Para el momento en que se realiza la operación militar, el objetivo de los insurgentes, que propició la reunión de cuatro comandos en Anzoátegui, era tomar en armas un puesto militar en Anaco, en protesta por las medidas económicas llevadas a cabo por el Gobierno del presidente copeyano Luis Herrera Campins, y en contra de la represión sufrida por los combatientes durante varios meses.

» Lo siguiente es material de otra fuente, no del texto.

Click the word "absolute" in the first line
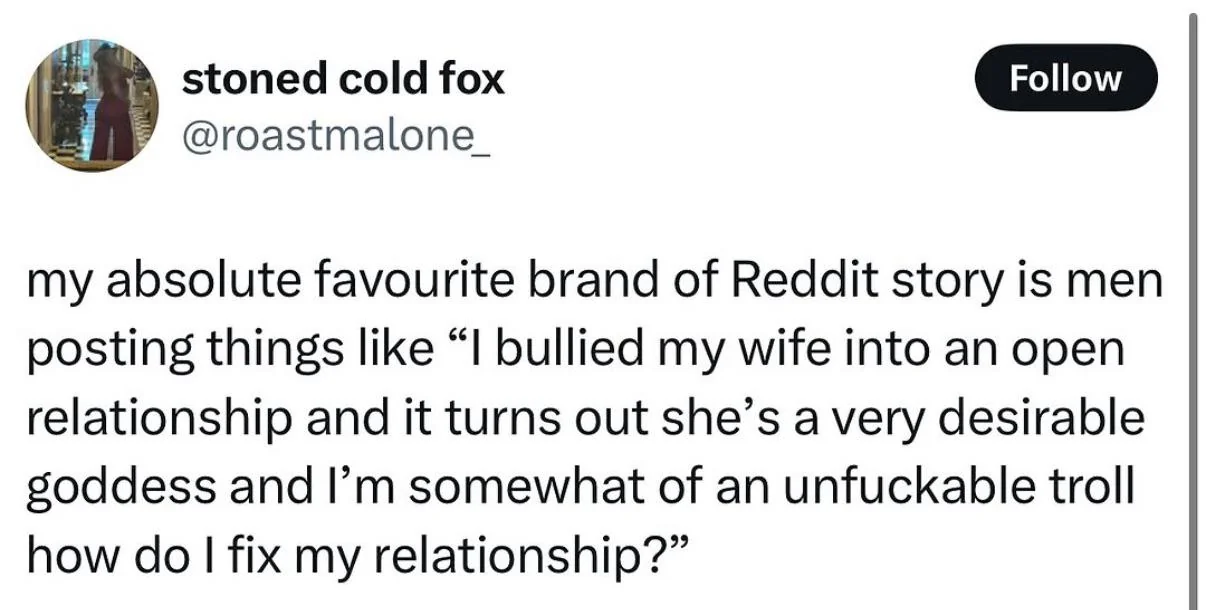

“Nos quedaban pocas horas en el campamento. Ya habíamos decidido abandonarlo, sabíamos de la filtración y que en cualquier momento podía venir la arremetida; sin embargo, los demás comandantes no creían fielmente en los informes que estábamos recibiendo desde hace un año, había mucha división en ese instante. De hecho para el momento del ataque yo estaba escribiéndole una carta a Gabriel Puerta explicando esta situación”, recuerda el único de los cuatro comandantes que sobrevivió el cuatro de octubre de 1982.

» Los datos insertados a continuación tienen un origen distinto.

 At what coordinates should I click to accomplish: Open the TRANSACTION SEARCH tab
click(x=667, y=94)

“No nos daba tiempo de nada —continúa Velásquez su relato, quien asegura que no le gusta hablar de estos hechos, ‘y menos por teléfono’—. Después de esperar 15 minutos y no escuchar nada, mandé a retirar a mi gente y nos internamos en el bosque. Uno ya venía fogueado de otros combates y había pasado por manos enemigas y torturas”.
Afirma, que en ese momento solo pensaba en las batallas de Bolívar y Sucre. La llegada del alba les permitió romper los anillos de seguridad más débiles y así escapar del infierno que se había desatado en Cantaura. A las 8:30 de la mañana habían violado el cerco, impuesto por las autoridades del Estado. Para ello debieron rampar por más de dos kilómetros para que los pilotos de los aviones y de los helicópteros no los visualizaran.

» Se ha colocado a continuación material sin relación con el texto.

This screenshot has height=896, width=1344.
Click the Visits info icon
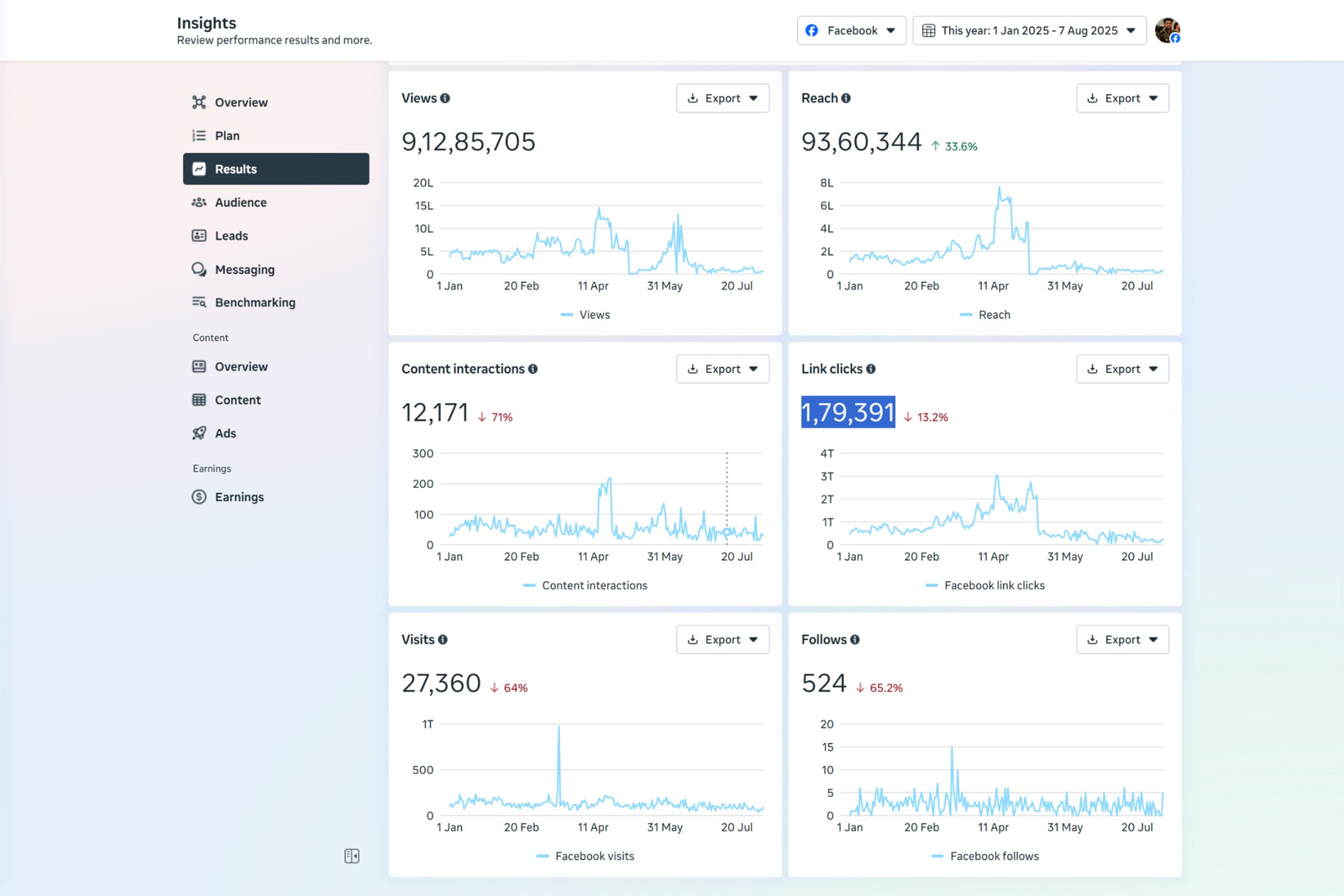click(443, 640)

“Eran más peligrosas las metrallas que las bombas de racimo, ya que las granadas explotaban en los árboles, pero las balas sí llegaban al piso, para evadirlas hicimos cadenetas unidas a los troncos y así lograr salir de la zona”, asegura el hombre que para ese momento contaba con 40 años de edad, desde los 12 años ya tenía encendido la llama de la izquierda en su espíritu.

Pasaron tres días para que sus compañeros heridos recibieran atención médica. Por más de 72 horas caminaron en busca de ayuda. Un campesino fue la primera persona que les tendió la mano y el primer plato de comida desde la taza de café del cuatro de octubre. Ya habían recorrido 12 kilómetros desde Los Changurriales.

Mientras Velásquez escapaba con su grupo de cuatro hombres, el comando militar de Bandera Roja se había activado en procura de rescatar a los sobrevivientes. Médicos amigos tendieron la mano para ayudar a los heridos más leves, mientras que otros fueron forzados por las circunstancias para operar a los más delicados.

“Debimos tomar una clínica militarmente y llevamos a dos de los heridos, los que estaban más graves. Tomamos el consultorio y los médicos los atendieron y operaron. Luego los sacamos de ahí, enseguida, no podíamos dejarlos porque si la Disip los agarraba los mataba. La recuperación la hicieron con médicos amigos”, recuerda Ochoa, quien en un principio aceptó la noticia como una batalla más en la confrontación en contra de los gobiernos de la 4ta República.

No obstante, cuando conoció las circunstancias movilizaron a los familiares, grupos de derechos humanos para denunciar la masacre. Hasta la recuperación de los cuerpos representó una guerra. Los 23 cadáveres fueron echados en una fosa común, pasaron meses para que las autoridades se los entregaran a sus familiares. Tras 32 años aún se desconoce el paradero de uno de los combatientes: José Isidro Zerpa, de 28 años.